Activity
Copy out all lines in the material below that contain the string "Ракурс".
########
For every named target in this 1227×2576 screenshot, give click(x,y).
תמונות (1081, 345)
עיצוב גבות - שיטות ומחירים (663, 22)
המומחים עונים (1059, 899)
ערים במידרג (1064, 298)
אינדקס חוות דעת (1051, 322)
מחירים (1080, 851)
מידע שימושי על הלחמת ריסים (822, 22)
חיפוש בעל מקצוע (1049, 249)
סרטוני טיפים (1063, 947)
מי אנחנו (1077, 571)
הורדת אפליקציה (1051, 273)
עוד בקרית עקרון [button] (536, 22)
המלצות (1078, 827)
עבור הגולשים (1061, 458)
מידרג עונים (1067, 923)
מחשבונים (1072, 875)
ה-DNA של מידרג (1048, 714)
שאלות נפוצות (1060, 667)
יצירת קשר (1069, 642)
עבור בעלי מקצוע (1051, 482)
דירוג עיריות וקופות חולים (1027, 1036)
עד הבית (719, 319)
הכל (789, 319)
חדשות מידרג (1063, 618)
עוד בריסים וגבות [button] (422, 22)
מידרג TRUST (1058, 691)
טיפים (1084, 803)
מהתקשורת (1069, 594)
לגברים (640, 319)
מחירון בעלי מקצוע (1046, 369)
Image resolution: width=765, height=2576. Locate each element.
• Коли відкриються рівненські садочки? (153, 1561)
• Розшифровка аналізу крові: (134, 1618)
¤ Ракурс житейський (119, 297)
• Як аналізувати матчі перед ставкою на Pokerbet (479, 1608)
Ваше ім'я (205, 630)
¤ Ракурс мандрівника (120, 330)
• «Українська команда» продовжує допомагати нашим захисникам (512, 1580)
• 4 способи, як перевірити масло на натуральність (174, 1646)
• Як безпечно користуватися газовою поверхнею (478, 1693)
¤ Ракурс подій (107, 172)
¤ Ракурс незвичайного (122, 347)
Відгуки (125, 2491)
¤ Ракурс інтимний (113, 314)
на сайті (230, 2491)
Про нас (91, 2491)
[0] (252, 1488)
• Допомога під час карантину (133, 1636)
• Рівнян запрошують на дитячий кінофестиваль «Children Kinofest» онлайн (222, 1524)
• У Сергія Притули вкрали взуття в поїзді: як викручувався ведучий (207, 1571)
########
Solution for this task
¤ Ракурс житейський (119, 297)
¤ Ракурс мандрівника (120, 330)
¤ Ракурс подій (107, 172)
¤ Ракурс незвичайного (122, 347)
¤ Ракурс інтимний (113, 314)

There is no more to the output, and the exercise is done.